You could setup debugging and monitor all the traffic from the phone over a long period of time. Inspect it and confirm (or deny) your hypothesis.
This wouldn't be conclusive since it would be pretty easy to just hide these payloads in some other traffic stream to a compromised node, which is a super common way cyberthreat command and control functions. If the user never initiates a connection to the host, the payloads just wait around so as not to generate suspicious traffic.
Obviously the threat model for advertising is a bit different, but there's no reason someone trying to hide this functionality wouldn't take similar steps.
Oh sure, you could be extra careful and attempt to detect any obfuscation or encrypted payloads that weren't decrypted. Then there's the concern that the malware watches for this behaviour and you'll need to further modify the environment.

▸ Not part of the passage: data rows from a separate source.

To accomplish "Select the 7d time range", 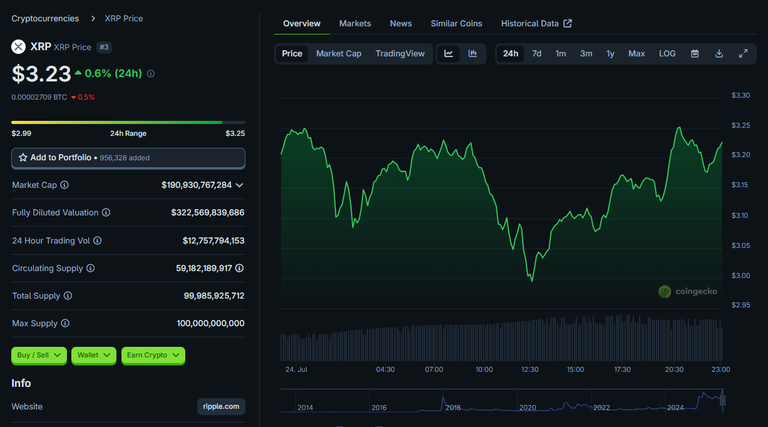I will pyautogui.click(x=537, y=54).

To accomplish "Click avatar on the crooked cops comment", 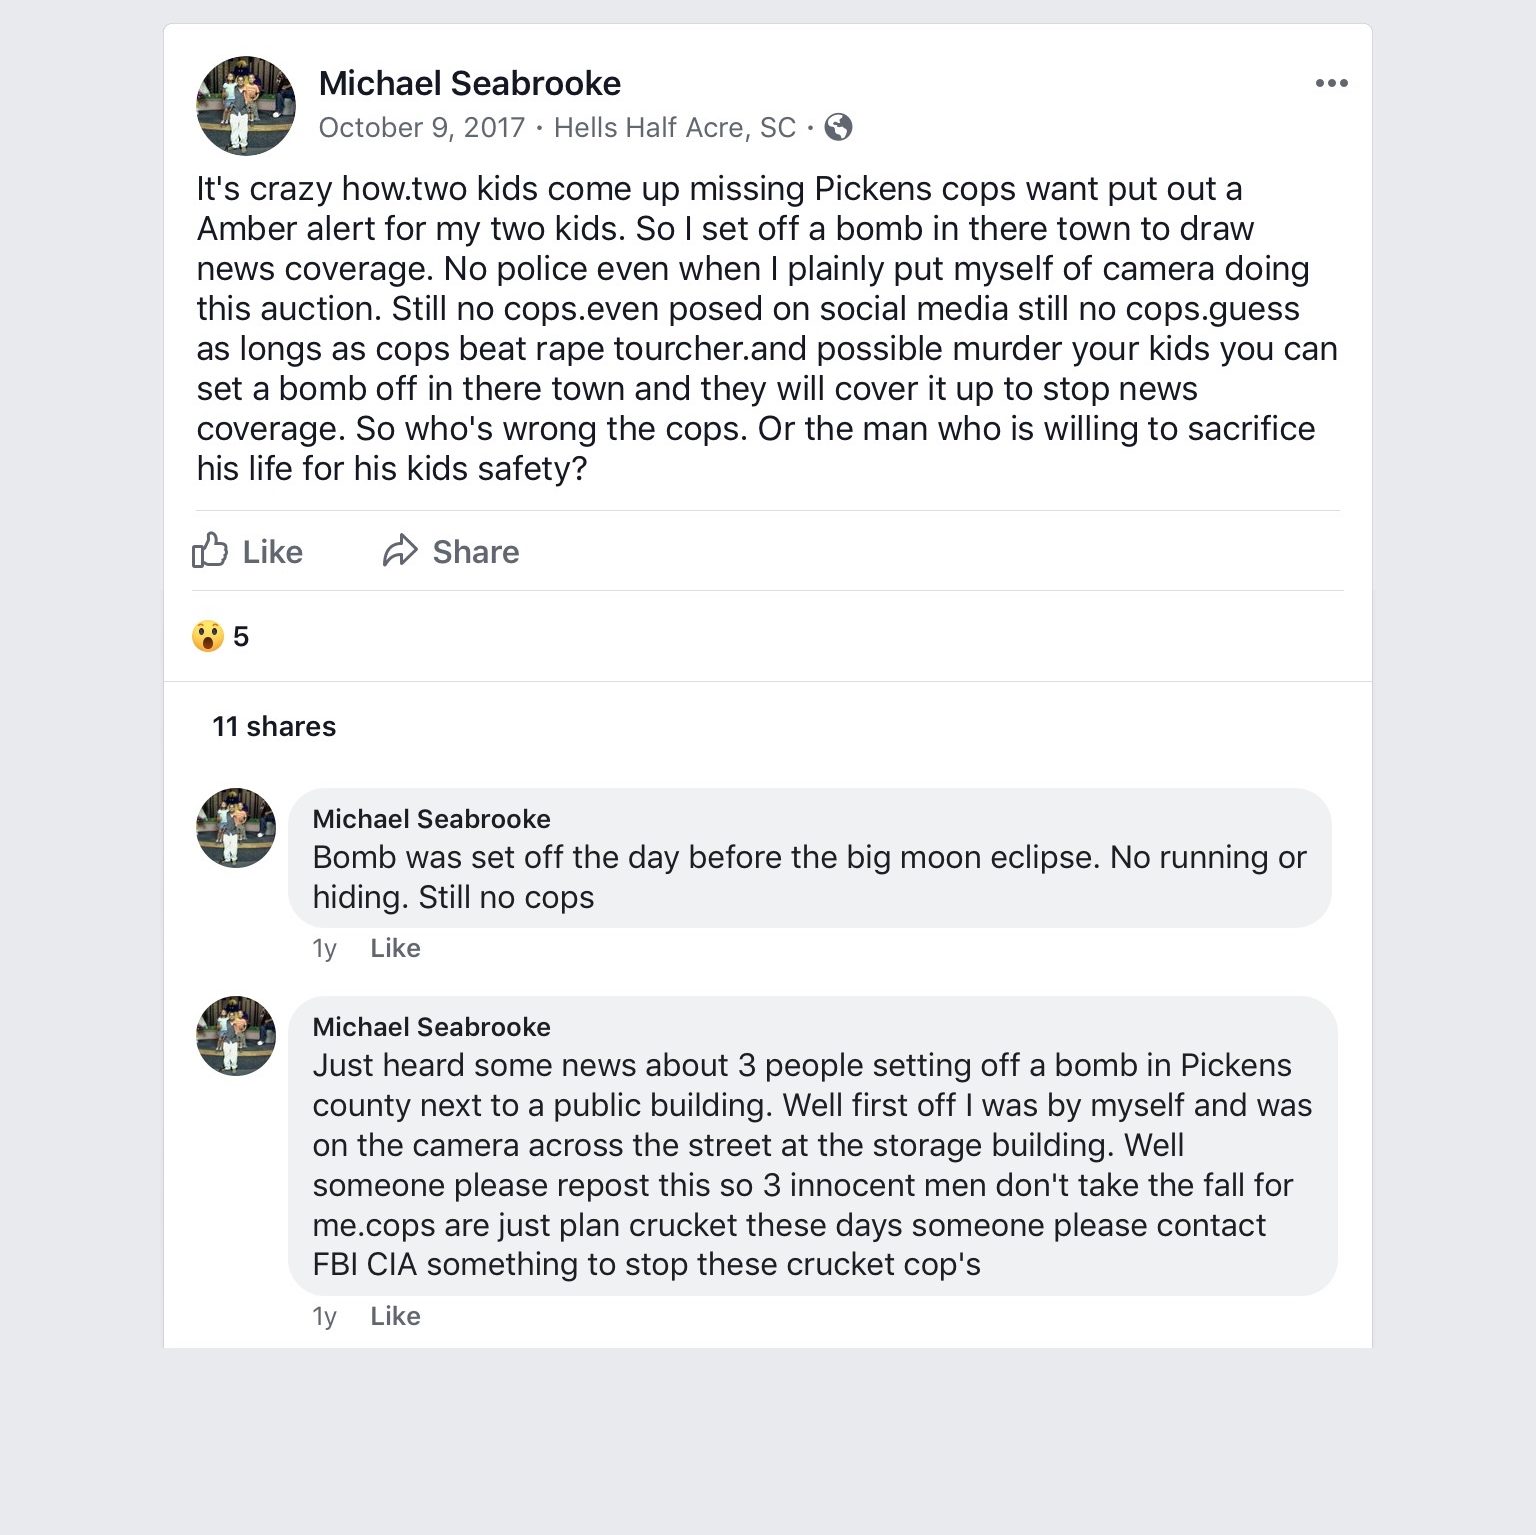I will (236, 1036).
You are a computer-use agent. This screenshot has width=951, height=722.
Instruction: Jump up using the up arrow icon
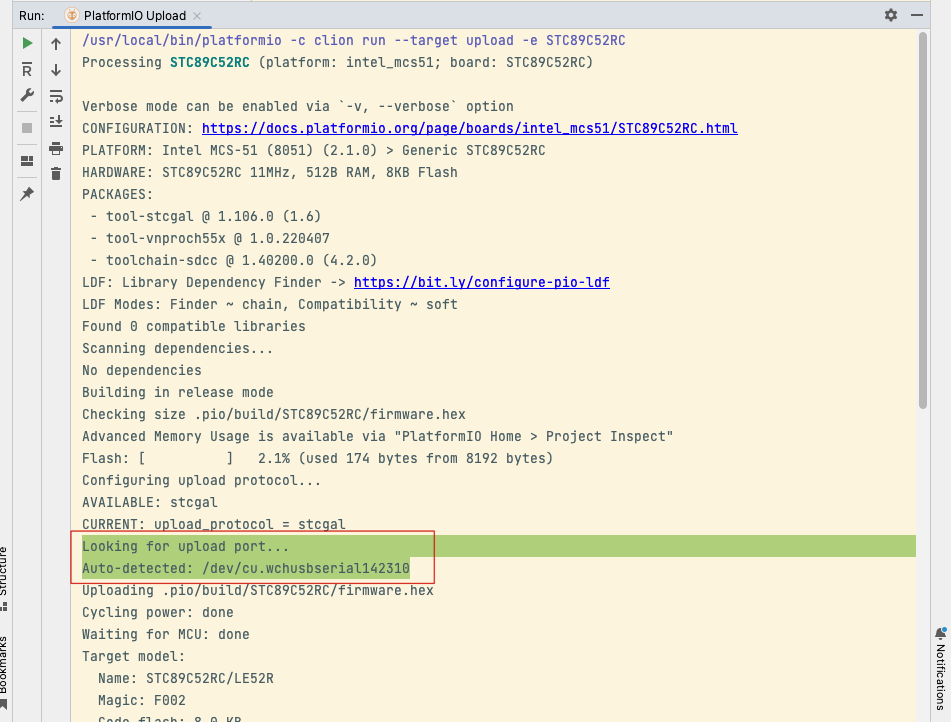tap(56, 44)
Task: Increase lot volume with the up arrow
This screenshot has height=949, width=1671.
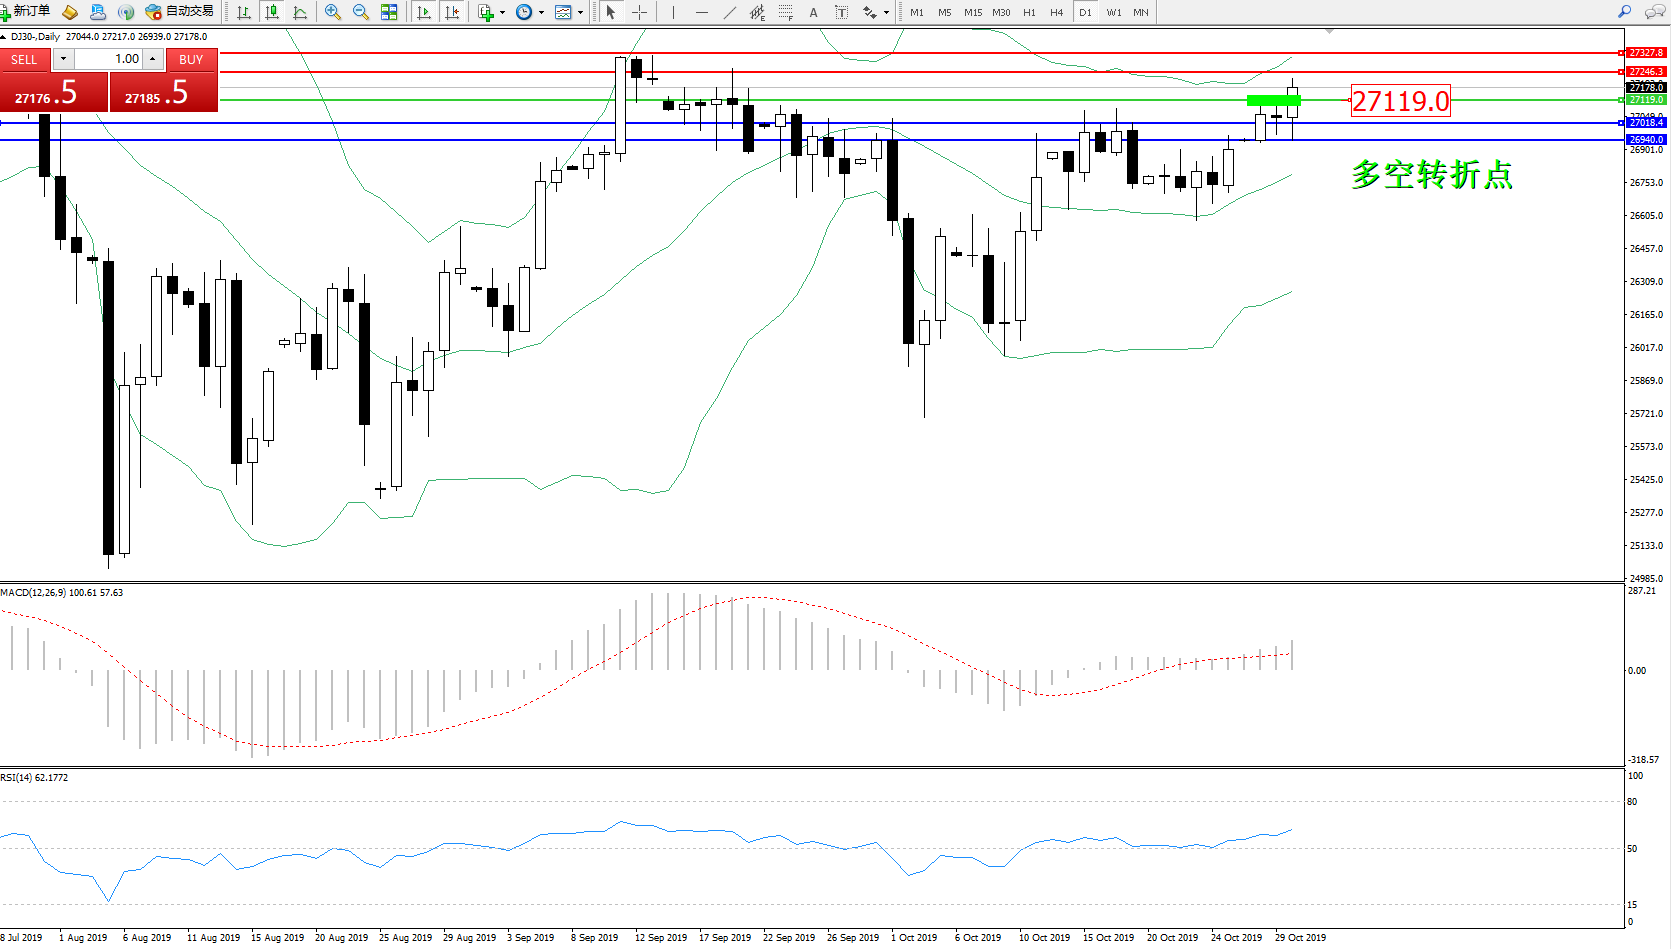Action: pos(153,59)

Wireshark won't show you anything if it's encrypted, other then a communication taking place. There's nothing stopping them from batching or otherwise obfuscating things through all kinds of means.
Should the notification tell you when an app uses your mic when not inside the app?
Oh wait, it can't if one bypasses the API.
They are, so, why bother?
That depends on how conclusive you need your proof to be.
For example, you could run your phone software in an emulator and prove that your emulated microphone isn’t being accessed except when it should, because all attempts to access hardware are provided by your emulator. You would simply detect if this happens.
You could debug the kernel on device to detect request to access the microphone hardware and correlate this data with user activities to show that it’s quite unlikely you’re being monitored.
Perhaps you could insert physical probes into a real physical device to detect whether the application processor wakes up to service that data when you are speaking. If it doesn’t wake up, then you can reasonably argue that the data must not be getting stored or processed.
In general, irrefutable proof will be difficult to acquire. As far as we know, most phones don’t listen to the microphone and record audio while the screen is locked. They have a coprocessor that does this but it wouldn’t have the memory to record more than a second or two and is used mainly for hotword detection.
You can't prove a negative.
I can prove by evidence that there is no milk in this cup.
That’s such a widely used concept and it’s erroneous. You can’t ALWAYS prove a negative. But if you’re able to prove a mutually exclusive positive to the negative condition, then you’ve proven it. For example, proving it is daytime where I’m standing also proves it is not nighttime where I’m standing.
There are circumstances where a negative cannot be practically proven, or without an absurd amount of work. But all you really need to do is empirically demonstrate the negative is the likeliest reasonable scenario and that’s usually good enough, except to someone obstinately trying to stay with their position and therefore demands absolute unequivocal proof - which is a rarity entirely.
You can't prove a universal negative.
You can prove specific negatives by providing counter evidence. Thing like "I am not a woman" by proving "I am a man".
Put your phone in a Faraday bag for an extended period of time, then check what kind of ads you get.